Source Db2

Availability: Core Standard Plus Pro Enterprise Flex Self-Managed Enterprise PyAirbyte
Support Level: Enterprise
Connector Version: 0.3.1
Enterprise Connector: This premium connector is available to Enterprise customers at an additional cost. Talk to Sales .

The Enterprise Db2 source connector reads data from your Db2 database. To use CDC, your database must have triggers and tracking tables provisioned in advance by your DBA. During CDC syncs, the connector reads from these tracking tables and deletes processed change rows.

Features

Feature	Supported	Notes
Full Refresh Sync	Yes
Incremental Sync - Append	Yes
Replicate Incremental Deletes	Yes	Available when using CDC
Change Data Capture (CDC)	Yes	Trigger-based CDC implementation
SSL Support	No
SSH Tunnel Connection	No
Namespaces	Yes

Getting Started

1. Make sure your database is accessible from the machine running Airbyte

This is dependent on your networking setup. The easiest way to verify if Airbyte is able to connect to your Db2 instance is by testing the connection in the UI.
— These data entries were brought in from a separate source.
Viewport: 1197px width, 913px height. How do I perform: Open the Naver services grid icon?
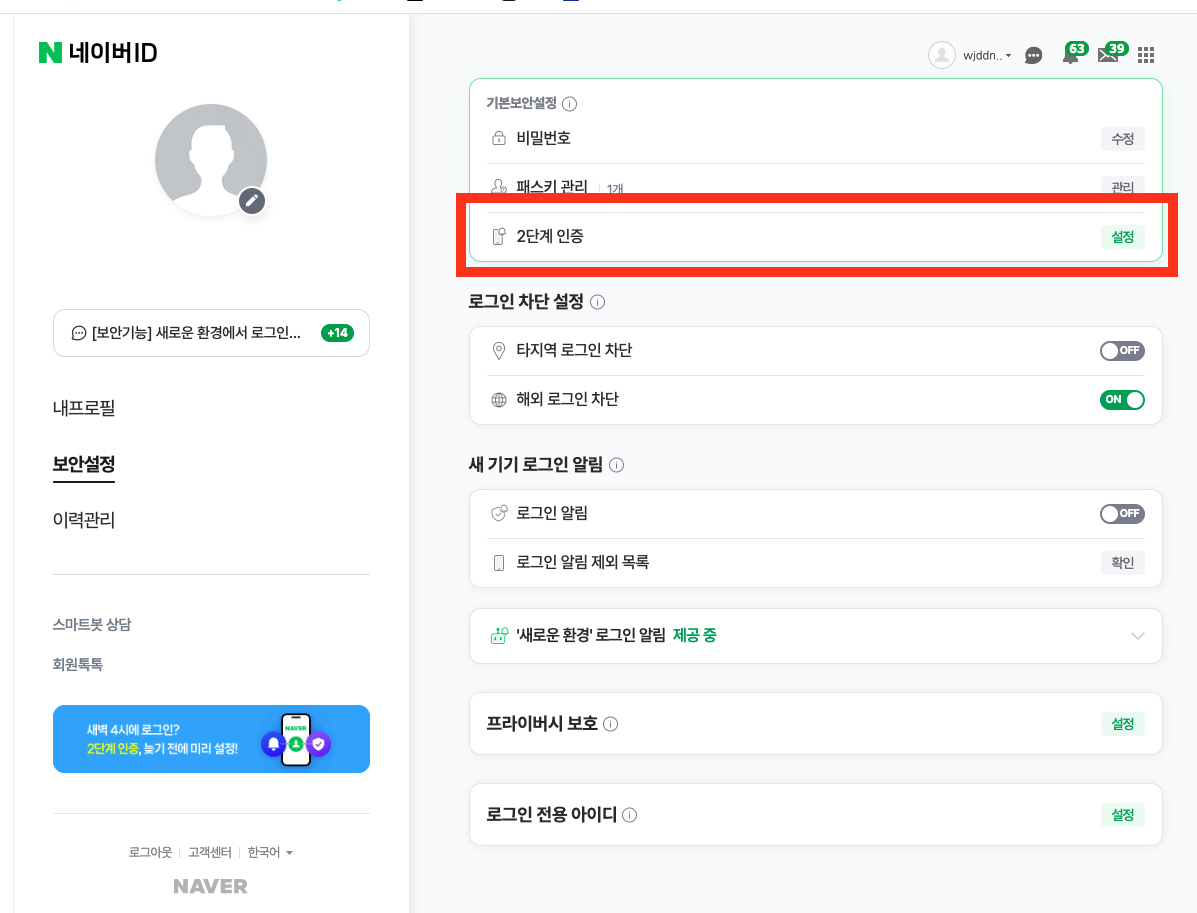point(1145,55)
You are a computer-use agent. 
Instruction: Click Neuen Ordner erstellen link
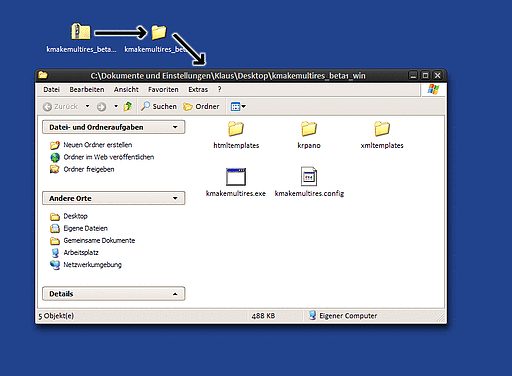point(98,145)
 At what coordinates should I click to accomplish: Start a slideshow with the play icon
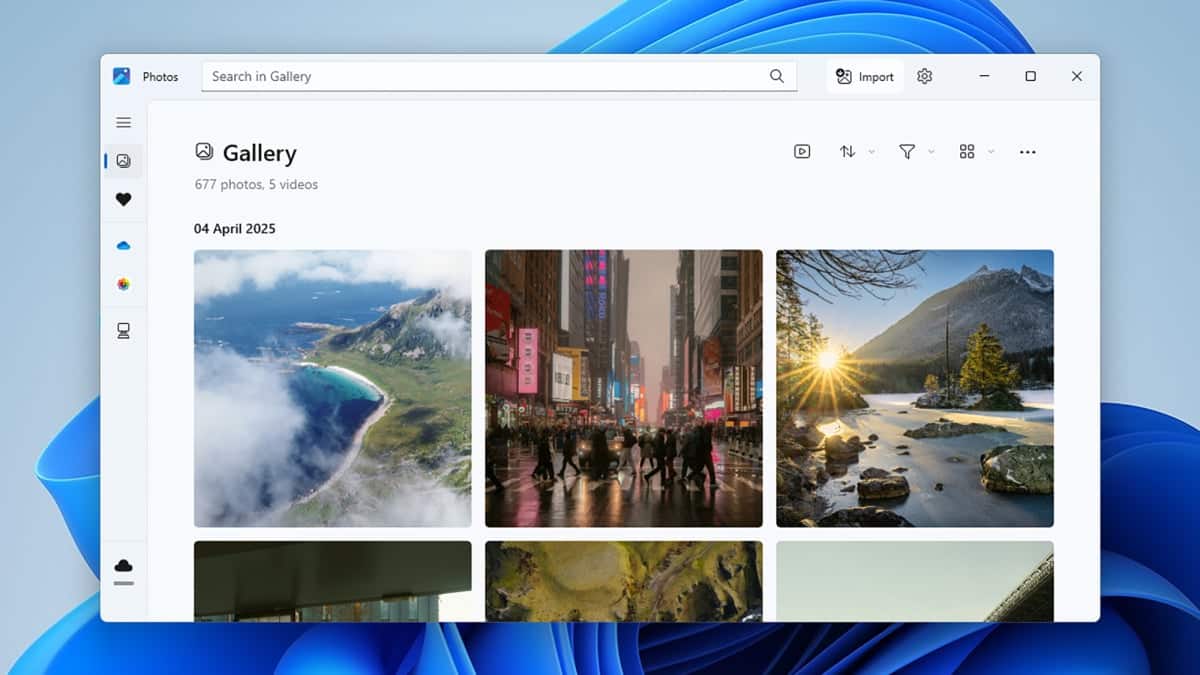coord(801,151)
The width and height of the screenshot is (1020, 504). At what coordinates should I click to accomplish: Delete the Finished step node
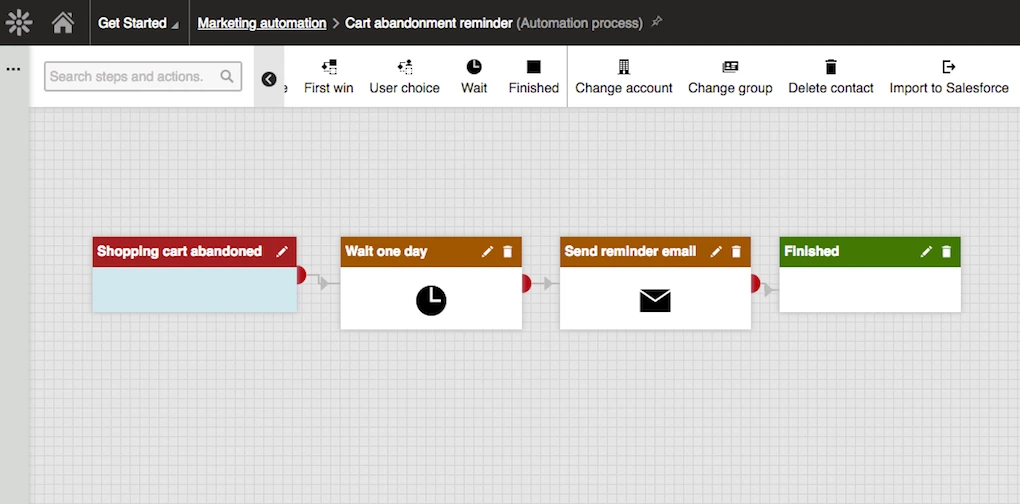coord(946,252)
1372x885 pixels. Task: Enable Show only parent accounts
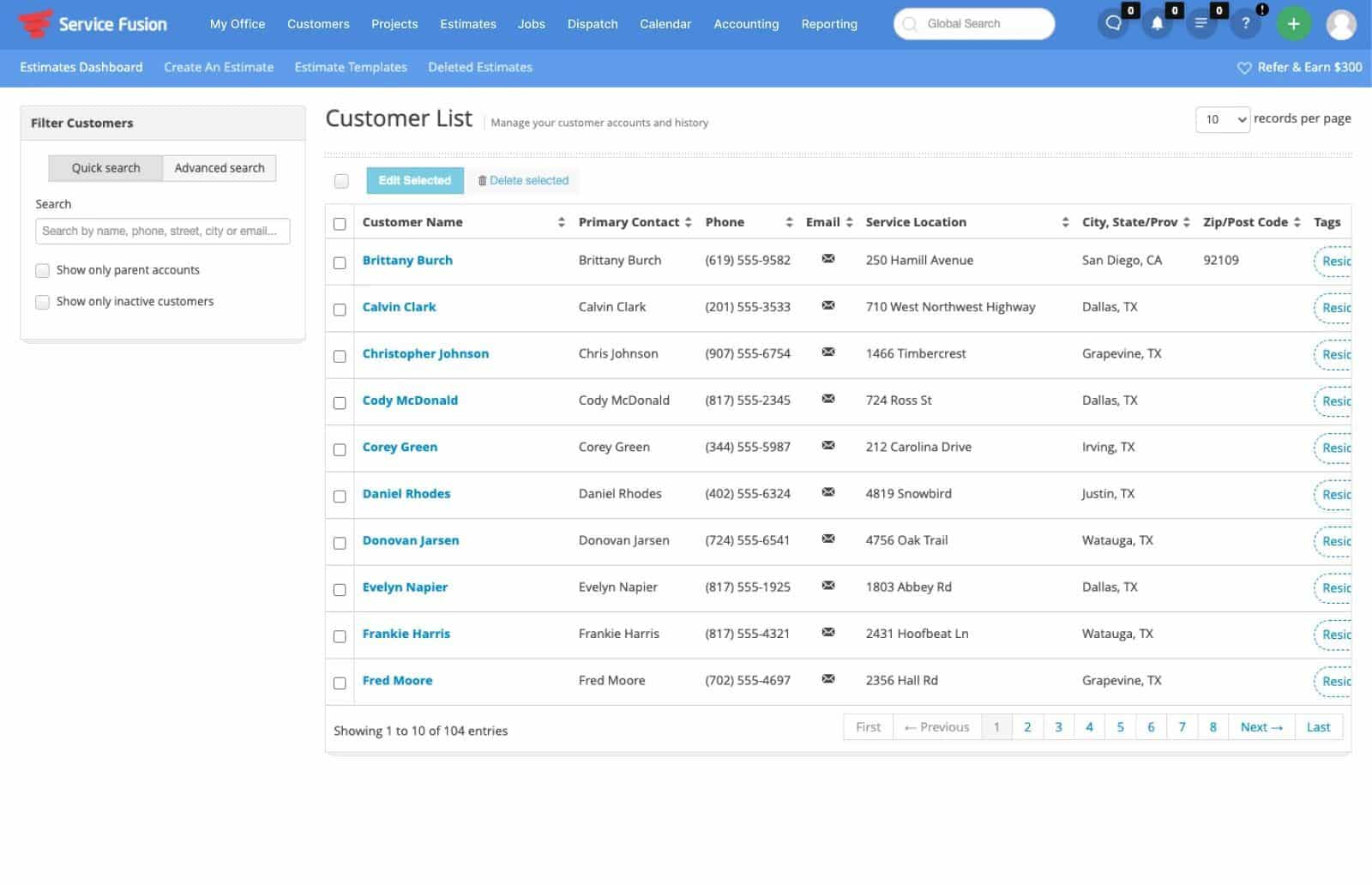click(x=42, y=269)
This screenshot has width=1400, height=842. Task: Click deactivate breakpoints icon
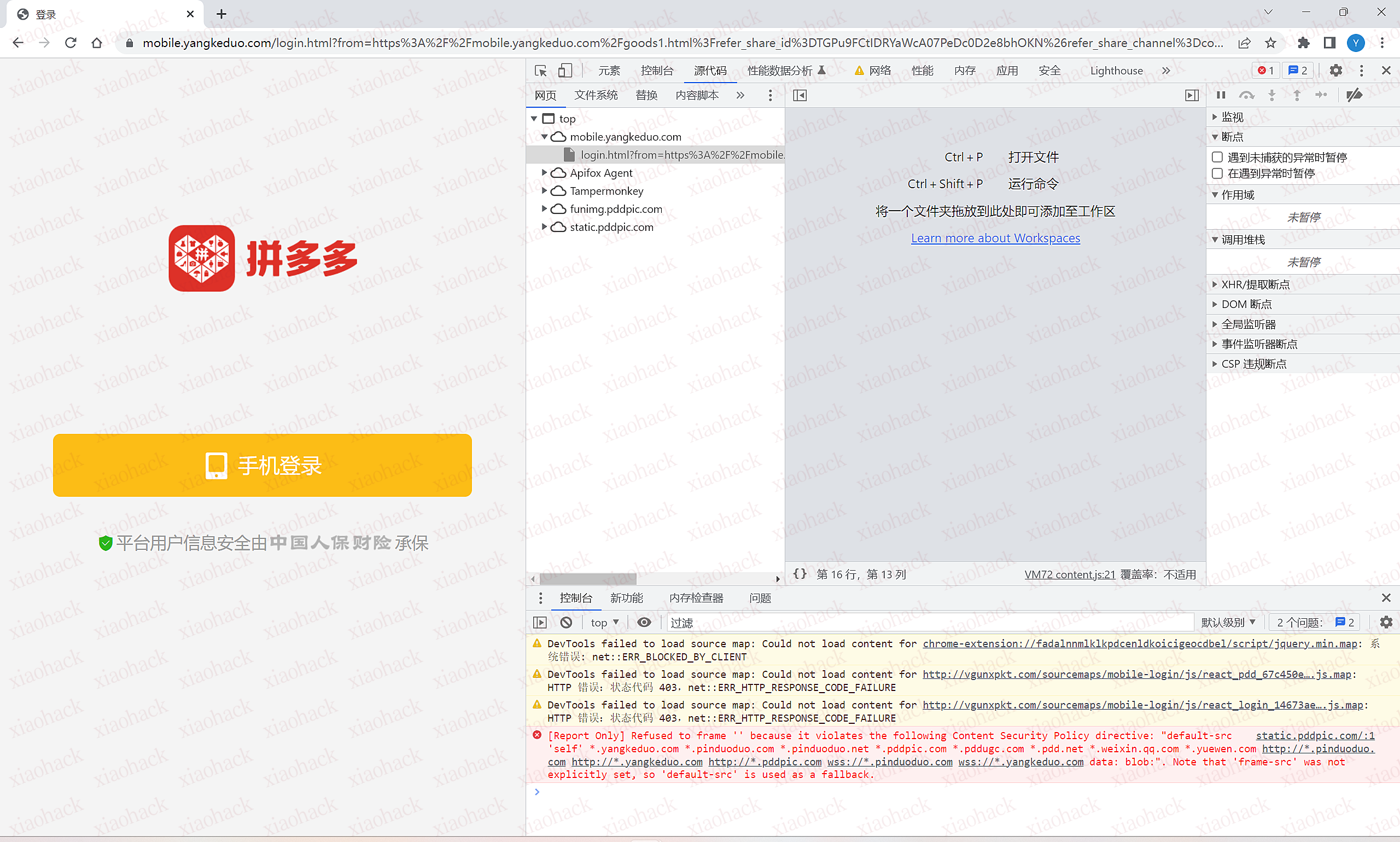(x=1355, y=95)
2. Create a dedicated read-only user with access to the relevant tables

This step is optional but highly recommended to allow for better permission control and auditing. Alternatively, you can use Airbyte with an existing user in your database.

Change Data Capture (CDC)

The Db2 Enterprise connector supports Change Data Capture using a trigger-based approach. This allows the connector to capture INSERT, UPDATE, and DELETE operations on your source tables.

How trigger-based CDC works

Unlike log-based CDC systems (such as IBM InfoSphere Change Data Capture), this connector implements CDC using database triggers and tracking tables:

For each source table you want to replicate with CDC, a tracking table is created in the _ab_cdc schema
Three database triggers (INSERT, UPDATE, DELETE) are created on each source table
When data changes occur, the triggers automatically capture the changes into the tracking tables
During sync, the connector reads changes from the tracking tables and replicates them to your destination
After processing, the connector automatically deletes old change records to prevent unbounded growth

CDC prerequisites

Work with your DBA to provision the following in your Db2 instance before enabling CDC:

The CDC schema _ab_cdc
Tracking tables in _ab_cdc
Three triggers (INSERT, UPDATE, DELETE) on each source table you plan to replicate
The connector's user with the required runtime permissions (see "Runtime permissions" under "Important considerations" below)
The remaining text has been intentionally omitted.